Copy everything from the line containing "Task: Click the drive icon beside 开发工具" down through the end of the material, substituting "screen image" for "screenshot" and keeping everything else the same. Leave the pictures out of your answer.

Document and screenshot pointing material:
[Start]

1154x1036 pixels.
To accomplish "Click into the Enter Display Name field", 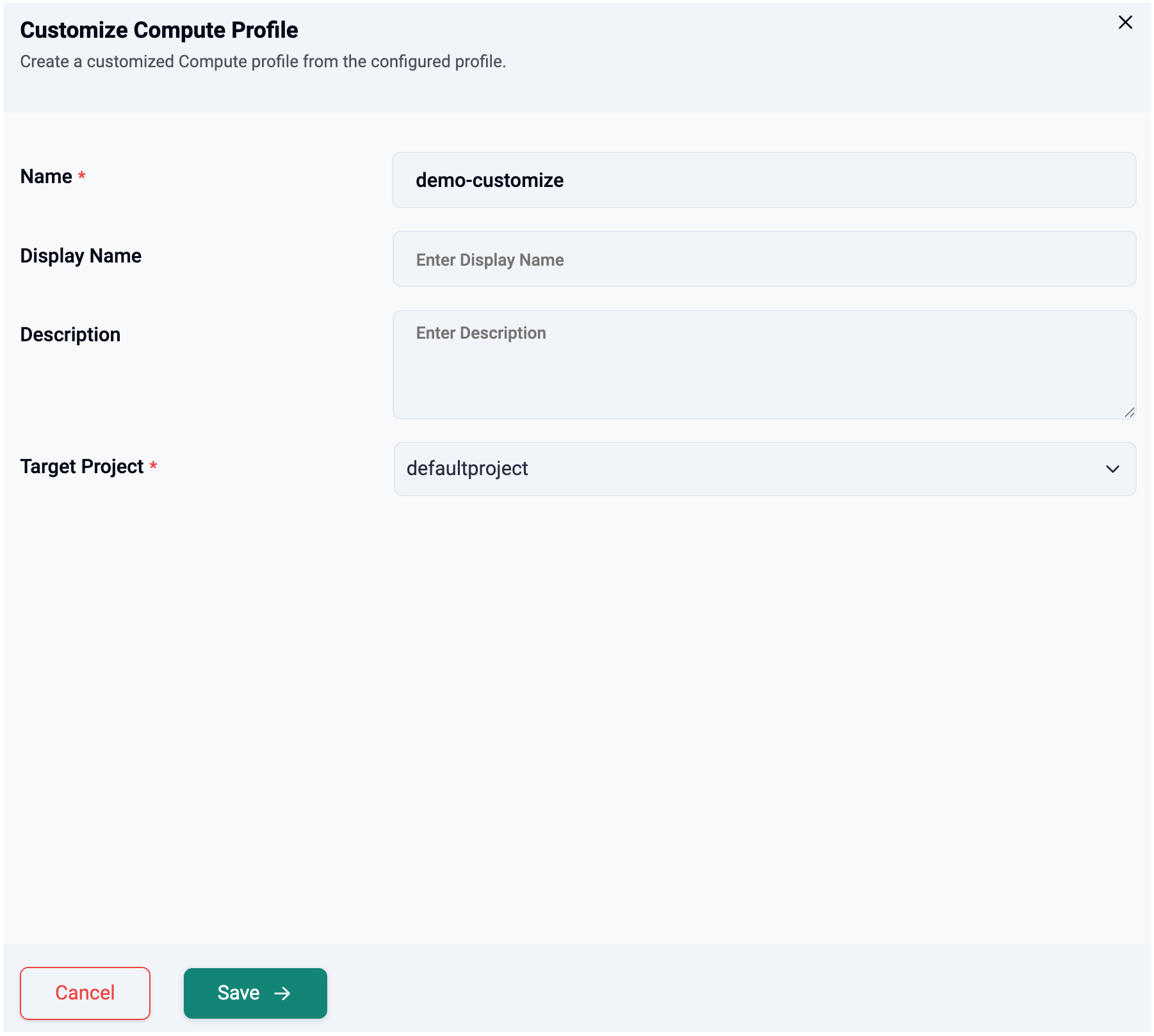I will [x=764, y=259].
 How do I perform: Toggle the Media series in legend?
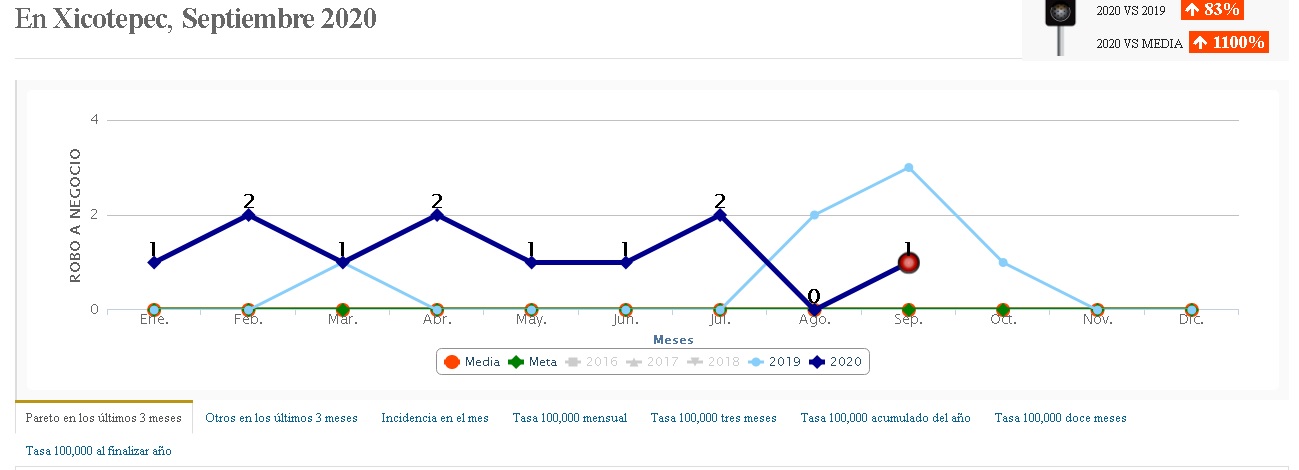tap(471, 362)
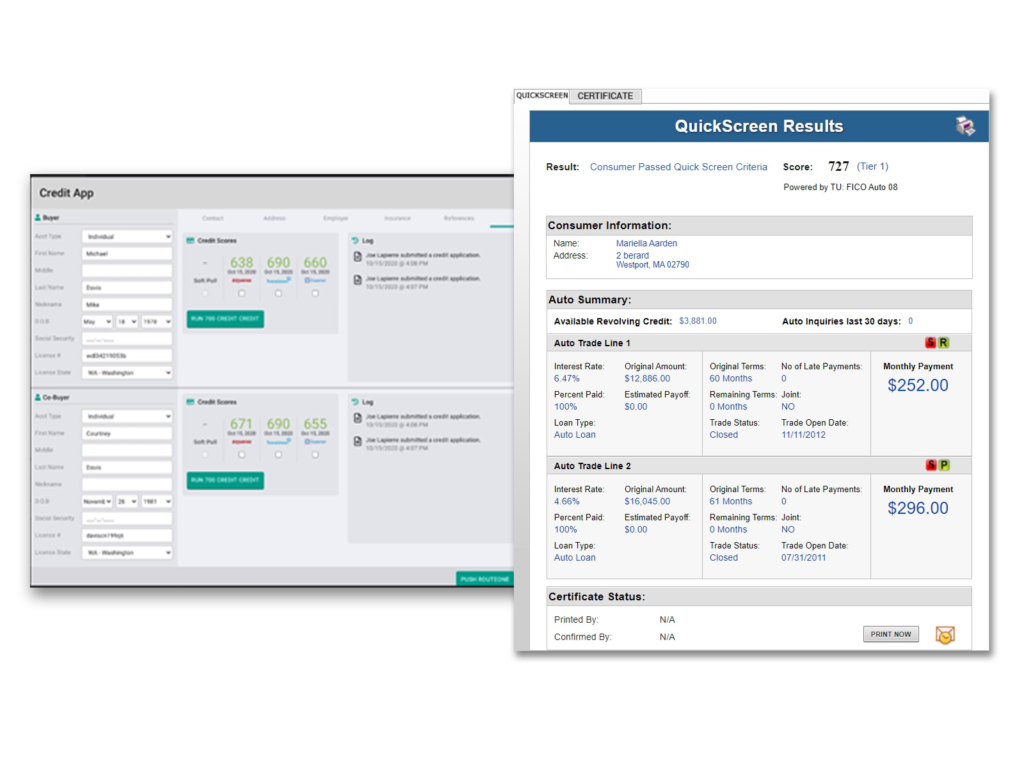1024x768 pixels.
Task: Open the Employer tab in Credit App
Action: [x=335, y=218]
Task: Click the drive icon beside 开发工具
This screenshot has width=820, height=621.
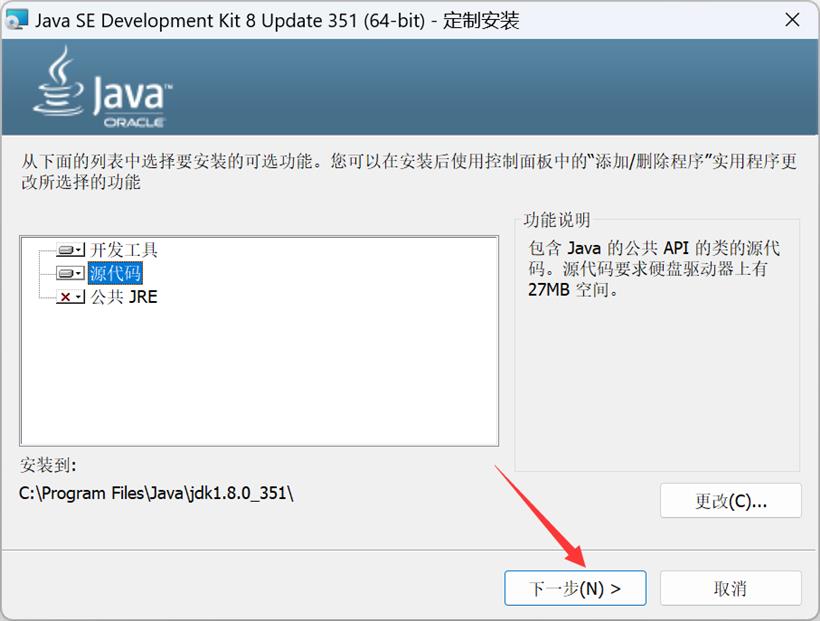Action: (x=65, y=250)
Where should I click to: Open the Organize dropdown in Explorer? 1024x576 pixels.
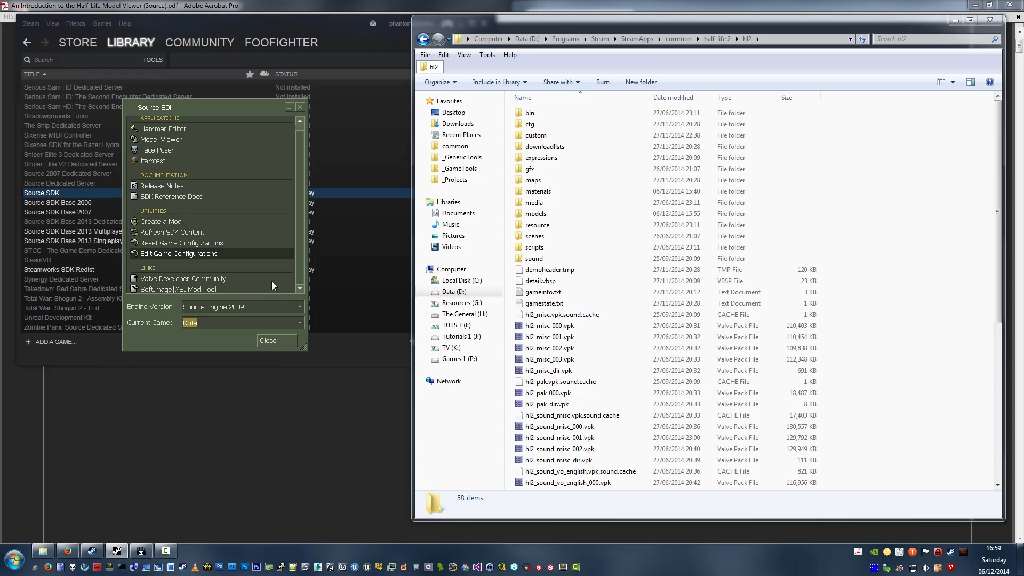[441, 82]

[End]

:: Output for this exercise ::
Task: Click the drive icon beside 开发工具
This screen image has width=820, height=621.
Action: (x=65, y=250)
Where should I click to: Open the Organize dropdown in Explorer? 1024x576 pixels.
[441, 82]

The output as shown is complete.